III. NÃO DESANIMEMOS se, apesar de tudo, a oração nos custa, se temos distrações, se parece que não obtemos muito fruto. O desalento é em muitas ocasiões a maior dificuldade para perseverarmos na oração. Santa Teresa também nos relata as suas lutas e as suas dificuldades: “Durante alguns anos, muitíssimas vezes, mais me ocupava em desejar que terminasse o tempo que fixara para ter oração e em escutar se o relógio dava as horas, do que em outras coisas boas; e fartas vezes não sei que penitência grave se me apresentaria que eu não a acometesse de melhor vontade do que recolher-me a orar mentalmente”14.
Se procurarmos afastar as distrações e nos empenharmos em buscar mais o Deus dos consolos do que os consolos de Deus, como sublinharam tantos autores espirituais, a nossa oração terminará sempre cheia de frutos. Muitas vezes, será até um grande bem não experimentarmos nenhum consolo sensível, para assim procurarmos Jesus com maior retidão de intenção e unirmo-nos mais intimamente a Ele.
Às vezes, essa aridez que se experimenta na oração não é uma prova de Deus, mas resultado de uma verdadeira falta de interesse em falar com Ele, de falta de preparação interior, da falta de generosidade em dominar a imaginação... Temos que saber retificar com generosidade e prontidão. “Em todo o caso, quem se empenha seriamente deve saber que virão tempos em que lhe parecerá vaguear por um deserto e em que, apesar de todos os seus esforços, não «sentirá» nada de Deus. Deve saber que ninguém que leve a sério a oração consegue estar totalmente livre dessas provas. Mas não deve identificar imediatamente esta experiência, comum a todos os cristãos que rezam, com a noite escura de tipo místico. De qualquer modo, nesses períodos, deve esforçar-se firmemente por persistir na oração; ainda que tenha a impressão de uma certa “artificialidade”, deve saber que se trata na verdade de algo completamente diverso: é precisamente então que a oração constitui uma expressão da sua fidelidade a Deus, em cuja presença quer permanecer apesar de não ser recompensado por nenhuma consolação subjetiva”15.

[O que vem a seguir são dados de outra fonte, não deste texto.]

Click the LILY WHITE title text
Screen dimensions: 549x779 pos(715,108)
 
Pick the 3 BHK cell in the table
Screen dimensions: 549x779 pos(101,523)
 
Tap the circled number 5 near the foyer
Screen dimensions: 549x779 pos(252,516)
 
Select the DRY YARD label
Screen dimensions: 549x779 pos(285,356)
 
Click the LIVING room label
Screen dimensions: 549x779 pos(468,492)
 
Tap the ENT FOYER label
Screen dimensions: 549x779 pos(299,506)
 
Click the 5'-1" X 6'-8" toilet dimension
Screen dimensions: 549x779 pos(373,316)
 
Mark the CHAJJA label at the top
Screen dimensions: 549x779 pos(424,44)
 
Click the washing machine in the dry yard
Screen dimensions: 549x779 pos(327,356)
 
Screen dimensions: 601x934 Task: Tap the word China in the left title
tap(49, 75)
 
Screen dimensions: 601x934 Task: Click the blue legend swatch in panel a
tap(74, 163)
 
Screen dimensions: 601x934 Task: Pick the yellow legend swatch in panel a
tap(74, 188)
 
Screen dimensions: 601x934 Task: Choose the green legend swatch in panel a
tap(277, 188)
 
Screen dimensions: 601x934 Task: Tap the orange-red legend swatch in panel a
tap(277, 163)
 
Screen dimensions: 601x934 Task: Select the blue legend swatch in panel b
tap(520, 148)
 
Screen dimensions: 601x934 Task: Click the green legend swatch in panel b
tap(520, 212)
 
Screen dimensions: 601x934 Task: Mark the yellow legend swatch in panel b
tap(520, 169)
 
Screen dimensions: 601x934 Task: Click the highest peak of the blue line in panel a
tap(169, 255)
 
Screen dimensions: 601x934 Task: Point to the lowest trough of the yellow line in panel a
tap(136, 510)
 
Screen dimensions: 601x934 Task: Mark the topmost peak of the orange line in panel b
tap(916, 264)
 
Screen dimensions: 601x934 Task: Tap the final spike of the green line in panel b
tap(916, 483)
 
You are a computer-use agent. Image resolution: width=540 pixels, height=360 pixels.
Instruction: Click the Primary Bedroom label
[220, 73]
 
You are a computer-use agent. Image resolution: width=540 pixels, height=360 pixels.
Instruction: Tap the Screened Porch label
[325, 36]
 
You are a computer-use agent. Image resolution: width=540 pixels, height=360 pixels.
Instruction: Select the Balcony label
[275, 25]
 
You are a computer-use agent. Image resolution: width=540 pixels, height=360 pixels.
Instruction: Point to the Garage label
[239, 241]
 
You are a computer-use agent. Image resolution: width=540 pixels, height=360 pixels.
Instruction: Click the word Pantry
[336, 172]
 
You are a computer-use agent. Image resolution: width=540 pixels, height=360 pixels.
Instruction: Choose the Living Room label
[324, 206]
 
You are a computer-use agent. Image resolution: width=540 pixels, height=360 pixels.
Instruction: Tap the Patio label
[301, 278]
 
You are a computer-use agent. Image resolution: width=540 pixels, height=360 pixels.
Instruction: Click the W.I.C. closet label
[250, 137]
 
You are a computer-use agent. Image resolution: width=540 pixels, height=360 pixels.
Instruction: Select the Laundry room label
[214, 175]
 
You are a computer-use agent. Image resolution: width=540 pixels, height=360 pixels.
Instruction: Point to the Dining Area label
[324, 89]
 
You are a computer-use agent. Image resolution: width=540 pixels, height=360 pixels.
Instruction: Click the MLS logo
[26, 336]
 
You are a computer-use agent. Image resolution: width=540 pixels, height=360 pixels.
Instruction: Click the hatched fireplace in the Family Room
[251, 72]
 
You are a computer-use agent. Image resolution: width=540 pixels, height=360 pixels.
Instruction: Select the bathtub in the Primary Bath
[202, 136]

Agora, como nos tempos conturbados de Santa Teresa, “é precisa muita oração”, pois “é grande neste momento a sua necessidade”16. A Igreja, a sociedade, as famílias e as nossas almas precisam dela. A oração permitir-nos-á vencer todas as nossas dificuldades e unir-nos-á a Jesus, que nos espera diariamente no trabalho, nos nossos deveres familiares..., e de maneira particular nesse tempo que dedicamos somente a Ele.
(1) Santa Teresa, Fundações, 29, 6; (2) idem, Carta 348, 3; (3) idem, Carta 354, 4; (4) idem, Carta 145, 8; (5) idem, Fundações, 29, 11; (6) idem, Vida, 19, 2; (7) Santo Cura d’Ars, Sermão sobre a oração; (8) Santa Teresa, Vida, 19, 5; (9) Josemaría Escrivá, Sulco, n. 464; (10) Santa Teresa, Vida, 9, 1; (11) ib., 9, 6; (12) João Paulo II, Homilia em Ávila, 1-XI-1982; (13) Santa Teresa, Vida, 29, 4; (14) ib., 8, 3; (15) S. C. para a Doutrina de Fé, Sobre alguns aspectos da meditação cristã, 15-X-1989, n. 30; (16) cfr. Santa Teresa, Carta 184, 6.